## begin
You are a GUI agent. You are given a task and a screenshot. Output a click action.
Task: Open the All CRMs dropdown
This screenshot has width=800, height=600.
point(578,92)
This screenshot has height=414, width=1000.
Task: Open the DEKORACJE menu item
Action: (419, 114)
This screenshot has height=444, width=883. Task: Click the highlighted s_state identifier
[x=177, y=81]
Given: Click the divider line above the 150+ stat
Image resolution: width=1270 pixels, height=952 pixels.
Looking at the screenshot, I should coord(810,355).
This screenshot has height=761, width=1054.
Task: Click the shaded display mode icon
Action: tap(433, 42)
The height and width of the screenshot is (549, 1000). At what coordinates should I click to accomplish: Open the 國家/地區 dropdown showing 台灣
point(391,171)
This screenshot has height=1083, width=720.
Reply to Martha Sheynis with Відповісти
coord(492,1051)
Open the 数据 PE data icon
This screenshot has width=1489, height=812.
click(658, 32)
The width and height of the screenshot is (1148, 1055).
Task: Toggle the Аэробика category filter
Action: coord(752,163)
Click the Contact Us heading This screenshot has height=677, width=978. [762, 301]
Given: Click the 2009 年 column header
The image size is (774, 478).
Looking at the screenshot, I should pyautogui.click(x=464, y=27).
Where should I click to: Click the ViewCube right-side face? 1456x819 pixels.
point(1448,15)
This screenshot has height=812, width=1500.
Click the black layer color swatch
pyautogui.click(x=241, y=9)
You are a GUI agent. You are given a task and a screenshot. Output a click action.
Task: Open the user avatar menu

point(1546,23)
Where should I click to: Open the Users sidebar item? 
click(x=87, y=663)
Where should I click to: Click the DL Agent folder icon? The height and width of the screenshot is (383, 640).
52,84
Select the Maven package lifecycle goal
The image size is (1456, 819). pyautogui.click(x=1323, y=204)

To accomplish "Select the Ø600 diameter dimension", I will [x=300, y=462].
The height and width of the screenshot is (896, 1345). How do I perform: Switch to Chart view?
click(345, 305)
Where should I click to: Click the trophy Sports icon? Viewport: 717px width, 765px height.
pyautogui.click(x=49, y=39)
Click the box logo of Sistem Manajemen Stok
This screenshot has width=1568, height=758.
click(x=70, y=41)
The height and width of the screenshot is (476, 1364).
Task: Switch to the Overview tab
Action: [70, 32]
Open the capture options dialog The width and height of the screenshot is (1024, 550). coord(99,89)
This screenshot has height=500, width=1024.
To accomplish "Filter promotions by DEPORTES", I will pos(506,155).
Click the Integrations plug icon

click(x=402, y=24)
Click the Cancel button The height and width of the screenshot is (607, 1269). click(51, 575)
## end
◆ Task goal ◆
Reproduce all of the entries above verbatim, line for line.

◆ Solution for this exercise ◆
You are a GUI agent. You are given a task and a screenshot. Output a click action.
Task: Open the All CRMs dropdown
This screenshot has width=800, height=600.
point(578,92)
This screenshot has height=414, width=1000.
Task: Open the DEKORACJE menu item
Action: (419, 114)
This screenshot has height=444, width=883. Task: Click the highlighted s_state identifier
[x=177, y=81]
Given: Click the divider line above the 150+ stat
Image resolution: width=1270 pixels, height=952 pixels.
Looking at the screenshot, I should coord(810,355).
This screenshot has height=761, width=1054.
Task: Click the shaded display mode icon
Action: tap(433, 42)
The height and width of the screenshot is (549, 1000). At what coordinates should I click to accomplish: Open the 國家/地區 dropdown showing 台灣
point(391,171)
This screenshot has height=1083, width=720.
Reply to Martha Sheynis with Відповісти
coord(492,1051)
Open the 数据 PE data icon
This screenshot has width=1489, height=812.
click(658, 32)
The width and height of the screenshot is (1148, 1055).
Task: Toggle the Аэробика category filter
Action: coord(752,163)
Click the Contact Us heading This screenshot has height=677, width=978. [762, 301]
Given: Click the 2009 年 column header
The image size is (774, 478).
Looking at the screenshot, I should pyautogui.click(x=464, y=27).
Where should I click to: Click the ViewCube right-side face? 1456x819 pixels.
point(1448,15)
This screenshot has height=812, width=1500.
Click the black layer color swatch
pyautogui.click(x=241, y=9)
You are a GUI agent. You are given a task and a screenshot. Output a click action.
Task: Open the user avatar menu

point(1546,23)
Where should I click to: Open the Users sidebar item? 
click(x=87, y=663)
Where should I click to: Click the DL Agent folder icon? The height and width of the screenshot is (383, 640).
52,84
Select the Maven package lifecycle goal
The image size is (1456, 819). pyautogui.click(x=1323, y=204)

To accomplish "Select the Ø600 diameter dimension", I will [x=300, y=462].
The height and width of the screenshot is (896, 1345). How do I perform: Switch to Chart view?
click(345, 305)
Where should I click to: Click the trophy Sports icon? Viewport: 717px width, 765px height.
pyautogui.click(x=49, y=39)
Click the box logo of Sistem Manajemen Stok
This screenshot has width=1568, height=758.
click(x=70, y=41)
The height and width of the screenshot is (476, 1364).
Task: Switch to the Overview tab
Action: [70, 32]
Open the capture options dialog The width and height of the screenshot is (1024, 550). coord(99,89)
This screenshot has height=500, width=1024.
To accomplish "Filter promotions by DEPORTES", I will pos(506,155).
Click the Integrations plug icon

click(x=402, y=24)
Click the Cancel button The height and width of the screenshot is (607, 1269). click(51, 575)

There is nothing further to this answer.